Lawyer ignored tribunal's robodebt finding

A government lawyer "explicitly" encouraged senior officials to ignore a tribunal finding that controversial robodebts could not be legally enforced.

The robodebt royal commission heard Human Services department lawyer Brian Sparkes told his staff to keep using income averaging to calculate welfare debts, even after the Administrative Appeals Tribunal ruled against it.

The tribunal, which conducts independent reviews into decisions made under commonwealth law, found in 2017 that robodebts could not be legally enforced as the process used to calculate them was inaccurate and unreliable.

The unlawful scheme involved using annual tax office data to calculate fortnightly earnings and automatically issue welfare debt notices.

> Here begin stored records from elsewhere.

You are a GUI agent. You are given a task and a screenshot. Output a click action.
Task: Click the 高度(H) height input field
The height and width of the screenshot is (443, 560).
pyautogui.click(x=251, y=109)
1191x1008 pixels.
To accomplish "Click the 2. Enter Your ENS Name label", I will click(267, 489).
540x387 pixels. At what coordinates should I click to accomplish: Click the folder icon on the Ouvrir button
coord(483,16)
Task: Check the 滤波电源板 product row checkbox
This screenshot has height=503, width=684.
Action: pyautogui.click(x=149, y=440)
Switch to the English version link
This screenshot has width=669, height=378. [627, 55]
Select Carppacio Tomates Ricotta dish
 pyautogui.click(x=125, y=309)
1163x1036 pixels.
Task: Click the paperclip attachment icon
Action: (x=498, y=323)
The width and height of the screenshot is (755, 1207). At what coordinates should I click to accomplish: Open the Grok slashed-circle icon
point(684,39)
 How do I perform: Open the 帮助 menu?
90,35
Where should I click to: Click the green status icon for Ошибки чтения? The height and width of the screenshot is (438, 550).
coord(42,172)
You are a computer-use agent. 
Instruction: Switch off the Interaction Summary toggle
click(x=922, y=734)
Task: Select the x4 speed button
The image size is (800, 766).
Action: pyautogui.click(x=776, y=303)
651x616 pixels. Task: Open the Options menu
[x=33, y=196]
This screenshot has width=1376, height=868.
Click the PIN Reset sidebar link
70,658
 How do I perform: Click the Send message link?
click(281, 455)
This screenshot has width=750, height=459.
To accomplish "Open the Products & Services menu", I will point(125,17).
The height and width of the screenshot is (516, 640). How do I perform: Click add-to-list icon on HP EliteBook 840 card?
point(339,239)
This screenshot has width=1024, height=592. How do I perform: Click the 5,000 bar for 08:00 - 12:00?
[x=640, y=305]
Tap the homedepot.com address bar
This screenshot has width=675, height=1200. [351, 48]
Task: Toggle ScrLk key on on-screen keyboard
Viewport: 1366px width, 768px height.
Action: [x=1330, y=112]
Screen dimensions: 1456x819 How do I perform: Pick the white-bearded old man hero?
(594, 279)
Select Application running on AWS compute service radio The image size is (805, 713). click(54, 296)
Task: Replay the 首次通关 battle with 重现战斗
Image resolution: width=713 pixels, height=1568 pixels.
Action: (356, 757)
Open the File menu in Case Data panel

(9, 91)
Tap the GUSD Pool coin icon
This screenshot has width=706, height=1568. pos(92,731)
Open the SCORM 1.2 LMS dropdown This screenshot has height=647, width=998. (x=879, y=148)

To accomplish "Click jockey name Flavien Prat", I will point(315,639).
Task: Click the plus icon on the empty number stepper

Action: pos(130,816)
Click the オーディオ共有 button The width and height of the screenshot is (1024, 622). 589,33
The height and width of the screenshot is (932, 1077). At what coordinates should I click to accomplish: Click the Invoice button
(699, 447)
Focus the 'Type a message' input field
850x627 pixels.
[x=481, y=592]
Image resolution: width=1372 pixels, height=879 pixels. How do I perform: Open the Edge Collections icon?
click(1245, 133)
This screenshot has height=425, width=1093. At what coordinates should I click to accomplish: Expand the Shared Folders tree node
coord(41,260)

The program wrongly recovered more than $750 million from 381,000 people and led to several people taking their own lives while being pursued for false debts.

When asked by staff if they should write off a robodebt, Mr Sparkes said "it is not the case we cannot raise a debt" as long as they'd tried other methods to accurately find their income.

Angus Scott, counsel assisting the royal commission, said Mr Sparkes was "explicitly" recommending staff act contrary to the tribunal decision.

Fellow Human Services lawyer Damien Brazel said it was the first time he'd seen someone in his department give explicit advice to act against the tribunal.

Also appearing before the commission on Wednesday, Social Services executive Robert Hurman admitted he helped draft a letter to the ombudsman defending the scheme, despite knowing the correspondence contained inaccurate information.

The letter, from Social Services secretary Finn Pratt, said the department was "satisfied the system is operating in line with legislative requirements".

Mr Hurman admitted he was aware of 2014 legal advice that income averaging was unlawful.

He was also quizzed on his department's decision to not provide the ombudsman with that legal advice, but rather 2017 advice that said income averaging could be used as a last resort.

Mr Hurman said former department deputy secretary Serena Wilson had taken the 2014 advice out of the final submission.

"My deputy secretary had made a decision ... it had been made at a more senior level than me," Mr Hurman told the commission.

Earlier, Human Services appeals boss Elizabeth Bundy admitted she hadn't read the initial tribunal finding that struck down robodebt.

Mr Scott, asking questions on behalf of the royal commission, appeared taken aback by her response.

"As manager of the appeals branch ... you had a duty to have regard to decisions of the AAT ... are you saying you didn't read this decision?"

Ms Bundy said it was impossible to read all 13,000 decisions the tribunal made each year.

Despite admitting it was central to her job, Ms Bundy said she hadn't read the 2014 legal advice as "it was an extremely busy time".